Of course the pain of the day can sometimes be erased by an event like my baby girls smile or like today her first kiss and wave goodbye.. all the more reason to keep fighting like hell and show this disease who is boss!

4 Comments:

Blogger Mz.Elle said...

My mum in law has Fibromyalgia
and while I don't know what it feels like,I know what it does to her and I know that it sucks!
I hope tomorrow is better for you:)

Thursday, 29 December, 2005  
Blogger Ginnie said...

my sister has Fibromyalgia and I've seen her suffer with it over the years and it sucks big time. Here's hoping you have a better day tomorrow and they find a cure for this rotten disease.

Friday, 30 December, 2005  
Blogger Kirsten said...

Well...what can I say...I hate that you have to suffer so...I don't know anyone who has it, I personally have degenerative bone disease in my lower back, and some days the pain makes me want to die..My mom in law..well actually all of them(lol)on her side, right down to my 13 yr. old son has restless leg syndrome..and that is a bitch, too..I know what it feels like to be in pain 24/7..but I also know that its just my back..not my whole body...My sis...the one I talk to has MS and I know that scares me to death..you have every right to post a depressing message like the one you did..only it wasn't depressing, it was informative...you amaze me...and I think you are my new hero..you have taught me so much in the short time I have known you, and I think I can be a better person because of you..You are inspiring..and don't laugh at me...lol..its true...I know that we've made a connection thru this chucklehead stuff...all of us..and I want you to know that me and all of us are routing for you...and when you have bad days like that one...know that we are here for you and wishing we could take that pain from you...
Talk to you later..
:)

Friday, 30 December, 2005  
Blogger Diayah said...

Thank you all.

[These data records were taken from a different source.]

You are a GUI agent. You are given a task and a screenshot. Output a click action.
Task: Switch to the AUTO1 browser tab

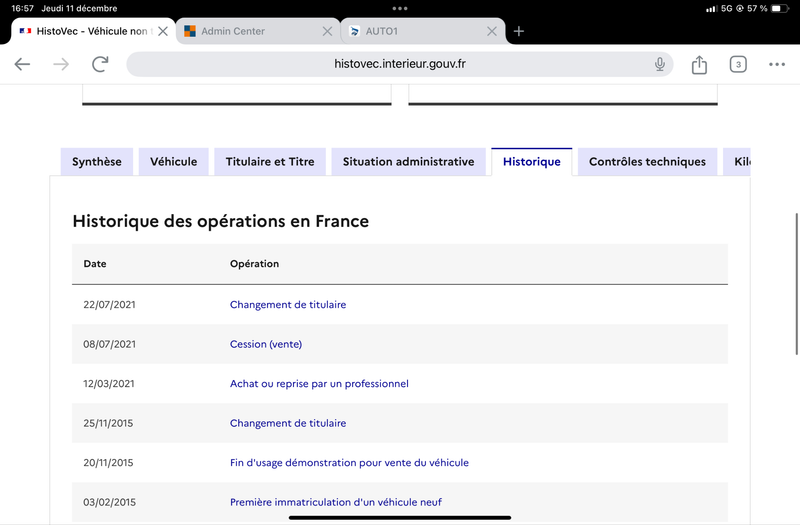point(405,31)
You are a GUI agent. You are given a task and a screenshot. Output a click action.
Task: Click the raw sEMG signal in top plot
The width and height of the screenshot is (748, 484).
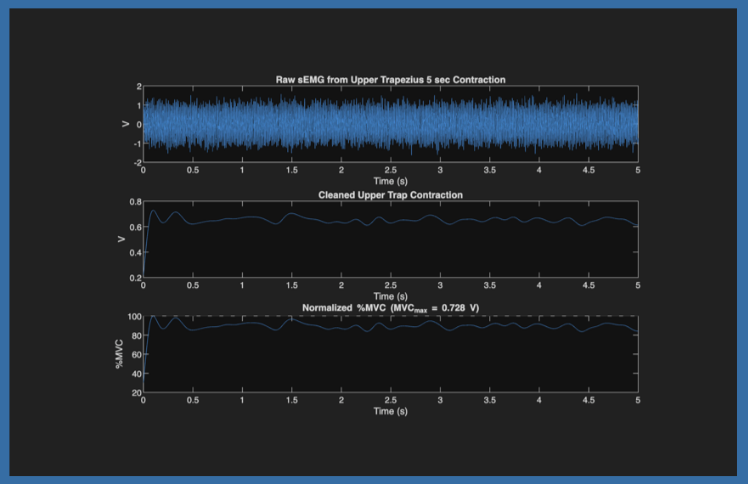(390, 125)
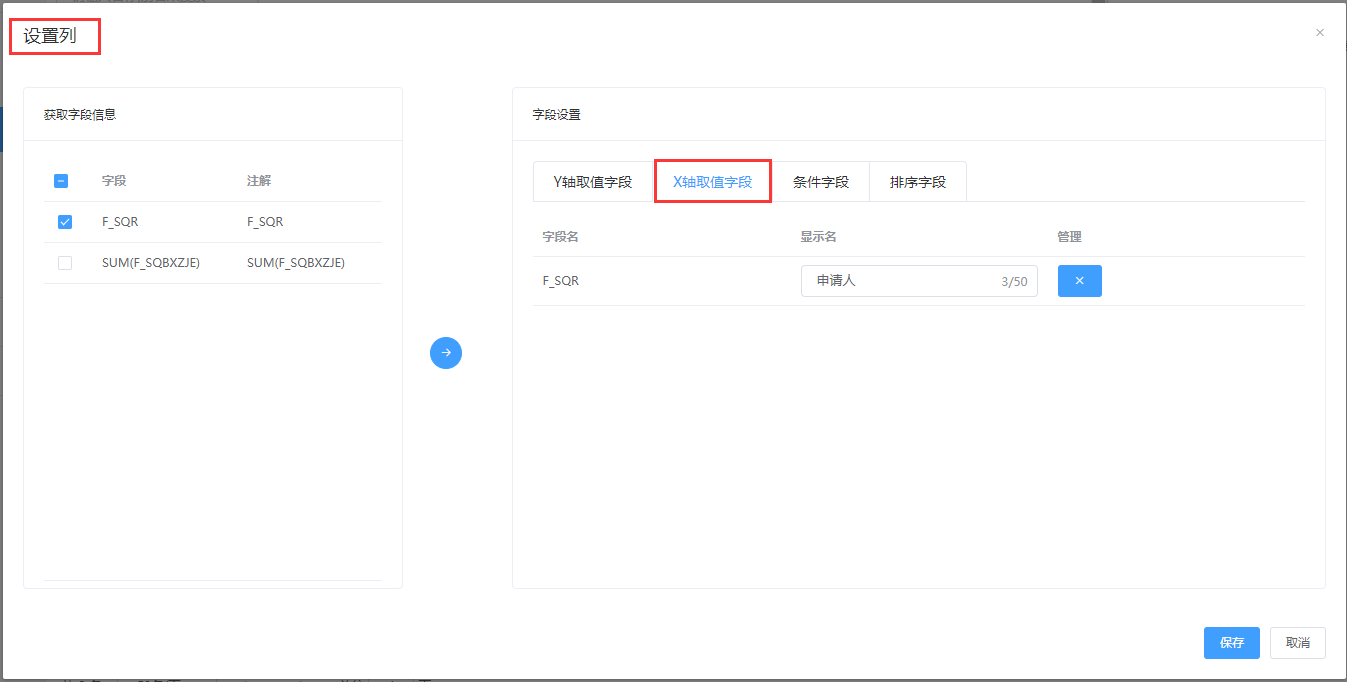Open the 条件字段 tab
Image resolution: width=1347 pixels, height=682 pixels.
point(820,182)
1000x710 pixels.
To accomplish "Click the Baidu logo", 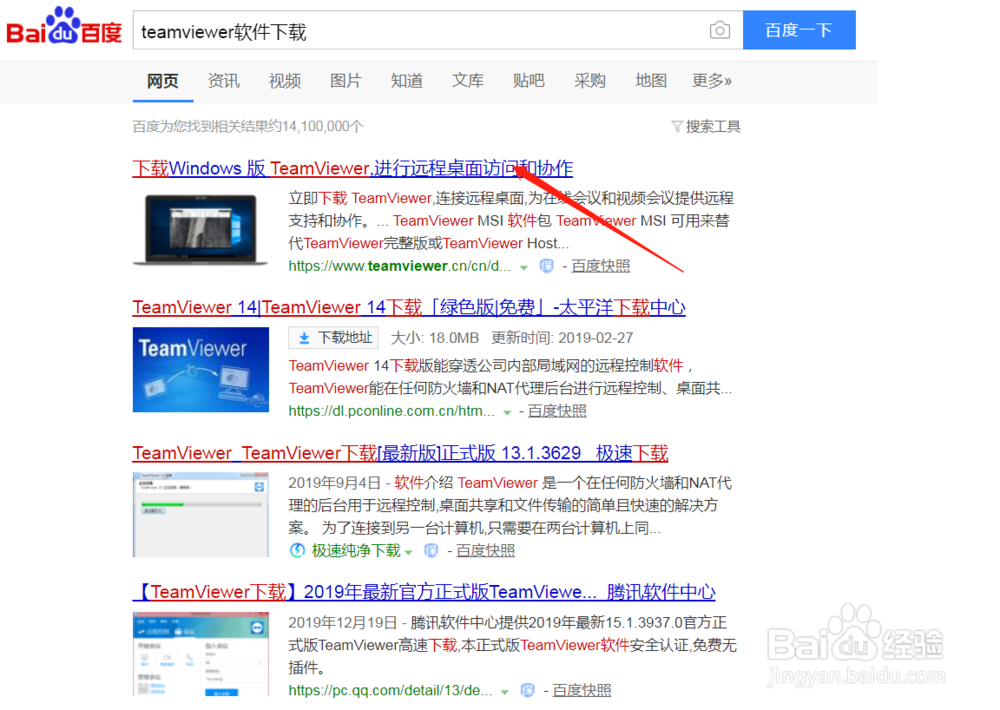I will (x=62, y=28).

You give me the strengh to keep going and fight.

This relapse has passed and while I know another one can come at anytime I tresure the moments I have now. My strengh is not back yet and I hope that will return soon. My last blood test showed the enzyme is still active in my system which is not good and it will mean I have more episodes of pain or great fatigue.

I am glad to see Ms.I and Ginnie comment and I want to thank you for your support and more importantly that you support the loved ones in your life that have to go through this. It means a lot to them..trust me.

Kristen and Red I love you gals, I can always count on you for the good laugh, the pat on the back, or a shoulder to lean on.